Active Learning for Gaussian Process Classification Model#

[1]:
import gpflow
import matplotlib.pyplot as plt
import numpy as np
import tensorflow as tf

import trieste
from trieste.acquisition.function import BayesianActiveLearningByDisagreement
from trieste.acquisition.rule import OBJECTIVE
from trieste.models.gpflow.models import VariationalGaussianProcess
from trieste.objectives.utils import mk_observer

np.random.seed(1793)
tf.random.set_seed(1793)

The problem#

In Trieste, it is also possible to query most interesting points for learning the problem, i.e we want to have as little data as possible to construct the best possible model (active learning). In this tutorial we will try to do active learning for binary classification problem using Bayesain Active Learning by Disagreement (BALD) for a Gaussian Process Classification Model.

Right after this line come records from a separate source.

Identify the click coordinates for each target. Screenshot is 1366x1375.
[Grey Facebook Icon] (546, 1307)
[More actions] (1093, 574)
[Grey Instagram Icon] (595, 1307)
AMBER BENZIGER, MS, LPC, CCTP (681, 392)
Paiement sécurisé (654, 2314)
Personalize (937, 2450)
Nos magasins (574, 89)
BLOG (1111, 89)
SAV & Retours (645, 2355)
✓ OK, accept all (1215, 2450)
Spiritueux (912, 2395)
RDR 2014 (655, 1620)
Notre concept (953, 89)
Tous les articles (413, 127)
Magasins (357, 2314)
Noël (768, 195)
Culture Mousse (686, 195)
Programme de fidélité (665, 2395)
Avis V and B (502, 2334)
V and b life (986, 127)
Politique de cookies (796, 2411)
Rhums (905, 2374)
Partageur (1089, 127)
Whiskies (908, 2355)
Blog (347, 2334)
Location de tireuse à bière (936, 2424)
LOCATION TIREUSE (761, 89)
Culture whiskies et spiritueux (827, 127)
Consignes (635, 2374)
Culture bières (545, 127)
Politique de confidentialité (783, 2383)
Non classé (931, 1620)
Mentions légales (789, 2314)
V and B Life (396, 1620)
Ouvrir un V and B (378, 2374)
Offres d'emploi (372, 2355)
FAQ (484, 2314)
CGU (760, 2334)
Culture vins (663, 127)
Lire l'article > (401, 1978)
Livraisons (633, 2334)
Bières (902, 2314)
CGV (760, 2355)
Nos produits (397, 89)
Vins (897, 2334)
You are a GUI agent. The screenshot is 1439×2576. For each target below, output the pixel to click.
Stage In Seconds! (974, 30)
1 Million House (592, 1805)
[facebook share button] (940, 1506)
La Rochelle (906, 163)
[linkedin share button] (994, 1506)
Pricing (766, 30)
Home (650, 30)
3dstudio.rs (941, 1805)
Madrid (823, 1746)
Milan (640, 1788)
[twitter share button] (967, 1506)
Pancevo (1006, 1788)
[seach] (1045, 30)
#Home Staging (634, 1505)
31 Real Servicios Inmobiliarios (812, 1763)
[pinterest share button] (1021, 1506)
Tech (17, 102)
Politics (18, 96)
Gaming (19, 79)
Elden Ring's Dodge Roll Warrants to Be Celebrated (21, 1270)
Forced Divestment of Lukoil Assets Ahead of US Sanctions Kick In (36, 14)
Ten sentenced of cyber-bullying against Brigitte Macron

We will illustrate the BALD algorithm on a synthetic binary classification problem where one class takes shape of a circle in the search space. The input space is continuous so we can use continuous optimiser for our BALD acquisition function.

[2]:
search_space = trieste.space.Box([-1, -1], [1, 1])
input_dim = 2


def circle(x):
    return tf.cast(
        (tf.reduce_sum(tf.square(x), axis=1, keepdims=True) - 0.5) > 0,
        tf.float64,
    )

Let’s first illustrate how this two dimensional problem looks like. Class 1 is the area outside of the circle and class 0 is area inside the circle.

[3]:
from trieste.experimental.plotting import plot_function_2d

_, ax = plot_function_2d(
    circle,
    search_space.lower,
    search_space.upper,
    grid_density=200,
    contour=True,
    figsize=(7, 7),
    title=["Circle classification problem (1 outside, 0 inside)"],
    xlabel="$X_1$",
    ylabel="$X_2$",
    fill=True,
)
plt.show()
../_images/notebooks_active_learning_for_binary_classification_6_0.png

Let’s generate some data for our initial model. Here we randomly sample a small number of data points.

[4]:
num_initial_points = 5
X = search_space.sample(num_initial_points)
observer = mk_observer(circle)
initial_data = observer(X)

Modelling the binary classification task#

For the binary classification model, we use the Variational Gaussian Process with Bernoulli likelihood. For more detail of this model, see [NR08]. Here we use trieste’s gpflow model builder build_vgp_classifier. User can also use Sparse Variational Gaussian Process(SVGP) for building the classification model via build_svgp function and SparseVariational class. SVGP is preferable for bigger amount of data.

[5]:
from trieste.models.gpflow import VariationalGaussianProcess
from trieste.models.gpflow.builders import build_vgp_classifier

model = VariationalGaussianProcess(
    build_vgp_classifier(initial_data, search_space, noise_free=True)
)

Lets see our model landscape using only those initial data

[6]:
from trieste.experimental.plotting import (
    plot_model_predictions_plotly,
    add_bo_points_plotly,
)

model.update(initial_data)
model.optimize(initial_data)

fig = plot_model_predictions_plotly(
    model,
    search_space.lower,
    search_space.upper,
)

fig = add_bo_points_plotly(
    x=initial_data.query_points[:, 0],
    y=initial_data.query_points[:, 1],
    z=initial_data.observations[:, 0],
    num_init=num_initial_points,
    fig=fig,
    figrow=1,
    figcol=1,
)
fig.show()

The acquisition process#

We can construct the BALD acquisition function which maximises information gain about the model parameters, by maximising the mutual information between predictions and model posterior:

\[\mathbb{I}\left[y, \boldsymbol{\theta} \mid \mathbf{x}, \mathcal{D}\right]=\mathbb{H}\left[y \mid \mathbf{x}, \mathcal{D}\right]-\mathbb{E}_{p\left(\boldsymbol{\theta} \mid \mathcal{D}\right)}[\mathbb{H}[y \mid \mathbf{x}, \boldsymbol{\theta}]]\]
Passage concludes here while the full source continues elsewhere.